With the records below as your source, retype each line exactly from the top down to the line that contains "Image resolution: width=595, height=2576.", and include that line.
'''
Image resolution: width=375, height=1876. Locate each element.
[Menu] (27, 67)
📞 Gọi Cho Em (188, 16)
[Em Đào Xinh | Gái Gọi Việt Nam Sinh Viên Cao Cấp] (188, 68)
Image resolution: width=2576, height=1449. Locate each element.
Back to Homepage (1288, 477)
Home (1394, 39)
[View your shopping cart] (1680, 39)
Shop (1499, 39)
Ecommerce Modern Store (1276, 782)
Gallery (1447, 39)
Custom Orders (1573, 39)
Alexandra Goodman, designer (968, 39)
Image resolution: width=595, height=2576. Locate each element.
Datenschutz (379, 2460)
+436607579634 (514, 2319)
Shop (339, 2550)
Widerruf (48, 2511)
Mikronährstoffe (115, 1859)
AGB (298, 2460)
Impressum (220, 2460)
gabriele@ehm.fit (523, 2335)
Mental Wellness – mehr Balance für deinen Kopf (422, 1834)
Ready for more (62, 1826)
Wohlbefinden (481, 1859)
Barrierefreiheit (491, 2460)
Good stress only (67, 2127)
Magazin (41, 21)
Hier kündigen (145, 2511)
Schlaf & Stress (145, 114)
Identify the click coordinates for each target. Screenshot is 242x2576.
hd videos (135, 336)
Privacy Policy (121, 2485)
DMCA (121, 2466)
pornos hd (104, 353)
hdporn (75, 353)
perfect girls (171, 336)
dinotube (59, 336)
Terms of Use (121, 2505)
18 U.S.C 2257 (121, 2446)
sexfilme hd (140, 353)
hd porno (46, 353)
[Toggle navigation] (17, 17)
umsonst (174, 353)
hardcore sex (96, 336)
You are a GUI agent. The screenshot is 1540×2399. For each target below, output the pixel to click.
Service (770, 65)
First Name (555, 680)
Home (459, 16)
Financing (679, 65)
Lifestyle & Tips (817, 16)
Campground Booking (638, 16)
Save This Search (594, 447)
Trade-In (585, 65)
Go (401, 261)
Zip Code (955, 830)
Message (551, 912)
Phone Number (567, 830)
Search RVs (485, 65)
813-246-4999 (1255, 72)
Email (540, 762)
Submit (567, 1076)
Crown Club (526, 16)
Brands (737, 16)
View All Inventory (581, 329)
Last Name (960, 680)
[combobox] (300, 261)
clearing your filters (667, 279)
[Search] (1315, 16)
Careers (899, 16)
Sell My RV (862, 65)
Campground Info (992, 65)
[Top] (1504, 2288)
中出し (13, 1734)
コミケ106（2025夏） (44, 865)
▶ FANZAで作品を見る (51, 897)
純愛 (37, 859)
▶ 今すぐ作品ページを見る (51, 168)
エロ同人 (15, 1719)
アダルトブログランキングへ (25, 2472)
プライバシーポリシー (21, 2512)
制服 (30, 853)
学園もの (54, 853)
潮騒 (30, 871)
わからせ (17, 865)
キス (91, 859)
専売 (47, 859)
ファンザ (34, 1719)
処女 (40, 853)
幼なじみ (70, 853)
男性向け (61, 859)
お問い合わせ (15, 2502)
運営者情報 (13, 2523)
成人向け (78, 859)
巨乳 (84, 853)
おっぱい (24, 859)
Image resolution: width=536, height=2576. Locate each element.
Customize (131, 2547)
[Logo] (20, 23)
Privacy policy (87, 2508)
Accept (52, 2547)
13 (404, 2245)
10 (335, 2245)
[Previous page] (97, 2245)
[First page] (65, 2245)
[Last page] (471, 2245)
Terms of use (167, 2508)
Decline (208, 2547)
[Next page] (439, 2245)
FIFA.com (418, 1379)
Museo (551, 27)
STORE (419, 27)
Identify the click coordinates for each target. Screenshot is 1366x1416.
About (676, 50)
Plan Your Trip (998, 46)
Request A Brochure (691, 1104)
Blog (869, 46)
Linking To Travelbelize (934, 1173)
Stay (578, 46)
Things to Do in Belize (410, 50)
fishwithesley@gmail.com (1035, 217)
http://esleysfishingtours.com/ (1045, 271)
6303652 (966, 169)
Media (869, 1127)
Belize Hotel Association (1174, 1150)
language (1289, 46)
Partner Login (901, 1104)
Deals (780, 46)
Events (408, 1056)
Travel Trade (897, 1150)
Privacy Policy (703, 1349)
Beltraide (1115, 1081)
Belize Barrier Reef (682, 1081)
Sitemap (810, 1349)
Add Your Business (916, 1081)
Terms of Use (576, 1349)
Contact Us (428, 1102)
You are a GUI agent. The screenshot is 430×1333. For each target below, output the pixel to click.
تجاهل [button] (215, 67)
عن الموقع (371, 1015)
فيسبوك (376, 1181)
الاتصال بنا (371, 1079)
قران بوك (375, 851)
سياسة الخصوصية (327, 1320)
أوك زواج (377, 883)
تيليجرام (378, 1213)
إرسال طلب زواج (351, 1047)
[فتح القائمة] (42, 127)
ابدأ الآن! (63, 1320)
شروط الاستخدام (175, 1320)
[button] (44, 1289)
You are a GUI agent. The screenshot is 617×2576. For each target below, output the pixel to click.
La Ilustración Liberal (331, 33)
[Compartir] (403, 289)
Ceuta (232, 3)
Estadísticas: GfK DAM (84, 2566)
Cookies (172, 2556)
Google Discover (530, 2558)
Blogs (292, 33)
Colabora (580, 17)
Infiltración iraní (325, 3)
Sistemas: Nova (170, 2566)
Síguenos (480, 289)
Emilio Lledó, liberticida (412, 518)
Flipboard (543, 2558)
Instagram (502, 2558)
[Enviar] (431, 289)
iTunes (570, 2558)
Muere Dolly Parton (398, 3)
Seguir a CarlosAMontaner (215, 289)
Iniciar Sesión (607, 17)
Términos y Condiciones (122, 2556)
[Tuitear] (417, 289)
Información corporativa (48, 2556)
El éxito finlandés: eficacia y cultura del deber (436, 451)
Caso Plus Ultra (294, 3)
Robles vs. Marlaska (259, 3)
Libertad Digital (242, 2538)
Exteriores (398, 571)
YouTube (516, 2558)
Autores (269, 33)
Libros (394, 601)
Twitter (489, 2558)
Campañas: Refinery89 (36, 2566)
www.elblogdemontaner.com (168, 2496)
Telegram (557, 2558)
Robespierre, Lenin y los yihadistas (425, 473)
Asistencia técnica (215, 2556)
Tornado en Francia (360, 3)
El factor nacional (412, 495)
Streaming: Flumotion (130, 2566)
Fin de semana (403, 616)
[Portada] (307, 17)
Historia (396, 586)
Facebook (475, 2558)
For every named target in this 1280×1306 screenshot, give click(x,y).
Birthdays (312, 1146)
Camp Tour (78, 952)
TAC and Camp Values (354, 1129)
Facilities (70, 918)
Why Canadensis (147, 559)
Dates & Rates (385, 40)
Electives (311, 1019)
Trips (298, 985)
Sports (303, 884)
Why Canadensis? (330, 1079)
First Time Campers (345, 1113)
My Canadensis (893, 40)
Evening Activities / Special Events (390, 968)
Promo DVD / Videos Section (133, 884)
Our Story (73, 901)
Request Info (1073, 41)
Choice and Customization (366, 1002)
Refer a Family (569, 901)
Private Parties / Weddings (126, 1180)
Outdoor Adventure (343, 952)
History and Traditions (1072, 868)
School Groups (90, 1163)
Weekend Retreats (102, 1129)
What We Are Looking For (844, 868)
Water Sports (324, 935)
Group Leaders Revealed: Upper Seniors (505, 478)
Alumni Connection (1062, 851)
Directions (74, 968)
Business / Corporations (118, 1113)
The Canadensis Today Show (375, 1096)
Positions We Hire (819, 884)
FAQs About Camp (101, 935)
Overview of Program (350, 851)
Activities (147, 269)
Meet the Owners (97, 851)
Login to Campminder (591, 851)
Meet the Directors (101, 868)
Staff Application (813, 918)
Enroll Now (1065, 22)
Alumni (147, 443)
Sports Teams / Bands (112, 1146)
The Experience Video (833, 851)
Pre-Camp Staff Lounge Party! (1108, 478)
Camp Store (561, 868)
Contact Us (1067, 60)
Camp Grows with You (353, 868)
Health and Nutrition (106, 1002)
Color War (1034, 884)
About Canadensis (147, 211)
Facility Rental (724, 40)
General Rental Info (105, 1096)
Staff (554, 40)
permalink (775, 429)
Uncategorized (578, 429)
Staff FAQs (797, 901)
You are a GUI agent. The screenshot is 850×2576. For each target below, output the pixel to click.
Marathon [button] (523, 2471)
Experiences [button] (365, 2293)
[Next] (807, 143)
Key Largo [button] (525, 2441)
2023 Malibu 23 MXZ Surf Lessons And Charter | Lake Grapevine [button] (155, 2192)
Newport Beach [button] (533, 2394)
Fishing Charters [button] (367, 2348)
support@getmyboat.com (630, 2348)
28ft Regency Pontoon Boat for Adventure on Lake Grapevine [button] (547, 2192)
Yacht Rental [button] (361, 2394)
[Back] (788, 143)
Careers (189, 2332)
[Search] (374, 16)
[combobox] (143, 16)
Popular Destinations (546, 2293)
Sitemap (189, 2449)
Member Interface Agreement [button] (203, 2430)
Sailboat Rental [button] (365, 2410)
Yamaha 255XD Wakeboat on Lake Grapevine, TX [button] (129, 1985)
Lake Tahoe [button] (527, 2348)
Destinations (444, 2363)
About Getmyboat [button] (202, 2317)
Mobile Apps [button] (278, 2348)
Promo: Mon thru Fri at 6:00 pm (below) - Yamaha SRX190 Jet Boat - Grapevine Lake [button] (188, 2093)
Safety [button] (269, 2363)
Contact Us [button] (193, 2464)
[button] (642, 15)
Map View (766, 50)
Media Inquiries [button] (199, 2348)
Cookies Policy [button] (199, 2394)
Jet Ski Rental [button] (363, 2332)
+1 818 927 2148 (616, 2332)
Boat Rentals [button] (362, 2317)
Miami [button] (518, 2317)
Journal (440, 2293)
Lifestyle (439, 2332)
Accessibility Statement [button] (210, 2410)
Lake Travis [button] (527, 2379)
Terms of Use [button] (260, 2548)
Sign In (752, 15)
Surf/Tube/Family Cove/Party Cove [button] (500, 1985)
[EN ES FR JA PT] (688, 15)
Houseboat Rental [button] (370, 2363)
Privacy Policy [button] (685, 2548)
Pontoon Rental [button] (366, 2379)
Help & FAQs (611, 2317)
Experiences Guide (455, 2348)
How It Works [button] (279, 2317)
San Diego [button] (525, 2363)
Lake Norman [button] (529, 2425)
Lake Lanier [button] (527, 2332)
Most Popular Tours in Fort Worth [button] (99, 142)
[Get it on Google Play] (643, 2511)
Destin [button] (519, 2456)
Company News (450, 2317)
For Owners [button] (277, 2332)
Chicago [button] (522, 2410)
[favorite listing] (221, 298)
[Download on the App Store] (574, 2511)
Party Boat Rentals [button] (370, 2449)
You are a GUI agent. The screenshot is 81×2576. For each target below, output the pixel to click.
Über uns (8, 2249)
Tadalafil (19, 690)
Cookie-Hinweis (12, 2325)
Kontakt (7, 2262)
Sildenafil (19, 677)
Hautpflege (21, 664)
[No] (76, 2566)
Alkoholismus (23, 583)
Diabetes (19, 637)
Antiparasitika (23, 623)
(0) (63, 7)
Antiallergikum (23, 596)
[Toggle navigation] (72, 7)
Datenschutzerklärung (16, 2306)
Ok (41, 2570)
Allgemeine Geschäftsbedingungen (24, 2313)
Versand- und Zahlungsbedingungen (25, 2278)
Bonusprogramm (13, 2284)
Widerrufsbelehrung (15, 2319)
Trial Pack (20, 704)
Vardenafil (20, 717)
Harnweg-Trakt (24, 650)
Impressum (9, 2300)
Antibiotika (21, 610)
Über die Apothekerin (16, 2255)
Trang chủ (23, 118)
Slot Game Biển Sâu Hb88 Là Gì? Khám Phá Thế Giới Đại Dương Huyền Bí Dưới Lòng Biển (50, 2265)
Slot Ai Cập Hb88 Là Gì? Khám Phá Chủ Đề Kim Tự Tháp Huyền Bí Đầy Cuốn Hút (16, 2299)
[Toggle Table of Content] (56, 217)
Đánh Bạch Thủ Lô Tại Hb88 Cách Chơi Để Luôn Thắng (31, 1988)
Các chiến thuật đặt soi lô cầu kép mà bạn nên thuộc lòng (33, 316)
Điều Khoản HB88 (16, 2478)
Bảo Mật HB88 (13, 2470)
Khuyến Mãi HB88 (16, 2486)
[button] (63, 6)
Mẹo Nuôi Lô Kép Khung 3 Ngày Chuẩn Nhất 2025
'''
• Response:
Image resolution: width=375, height=1876. Locate each element.
[Menu] (27, 67)
📞 Gọi Cho Em (188, 16)
[Em Đào Xinh | Gái Gọi Việt Nam Sinh Viên Cao Cấp] (188, 68)
Image resolution: width=2576, height=1449. Locate each element.
Back to Homepage (1288, 477)
Home (1394, 39)
[View your shopping cart] (1680, 39)
Shop (1499, 39)
Ecommerce Modern Store (1276, 782)
Gallery (1447, 39)
Custom Orders (1573, 39)
Alexandra Goodman, designer (968, 39)
Image resolution: width=595, height=2576. Locate each element.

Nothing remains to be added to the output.